Requirement.
Begin at the line containing "This screenshot has width=812, height=512." in the data below and go on through the line containing "Task: Go to page 3 of conversations", repeating each line exactly; include both ends and no other line.

Material to process.
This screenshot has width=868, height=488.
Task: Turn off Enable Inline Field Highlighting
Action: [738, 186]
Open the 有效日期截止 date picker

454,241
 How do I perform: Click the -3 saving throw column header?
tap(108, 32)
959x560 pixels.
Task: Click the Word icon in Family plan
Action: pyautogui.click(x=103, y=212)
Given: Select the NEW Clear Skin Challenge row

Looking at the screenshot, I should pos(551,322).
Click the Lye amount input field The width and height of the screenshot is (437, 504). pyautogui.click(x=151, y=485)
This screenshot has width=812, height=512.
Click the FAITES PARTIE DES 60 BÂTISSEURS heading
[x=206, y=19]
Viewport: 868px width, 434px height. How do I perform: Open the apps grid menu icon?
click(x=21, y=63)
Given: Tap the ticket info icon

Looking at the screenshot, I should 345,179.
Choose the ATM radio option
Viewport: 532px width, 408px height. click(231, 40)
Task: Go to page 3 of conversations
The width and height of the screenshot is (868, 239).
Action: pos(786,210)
---
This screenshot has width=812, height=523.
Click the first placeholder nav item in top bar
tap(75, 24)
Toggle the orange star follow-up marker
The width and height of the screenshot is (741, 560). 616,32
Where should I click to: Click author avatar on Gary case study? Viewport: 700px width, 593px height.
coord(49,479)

Response to the exercise.
This screenshot has width=812, height=512.
Click the FAITES PARTIE DES 60 BÂTISSEURS heading
[x=206, y=19]
Viewport: 868px width, 434px height. How do I perform: Open the apps grid menu icon?
click(x=21, y=63)
Given: Tap the ticket info icon

Looking at the screenshot, I should 345,179.
Choose the ATM radio option
Viewport: 532px width, 408px height. click(231, 40)
Task: Go to page 3 of conversations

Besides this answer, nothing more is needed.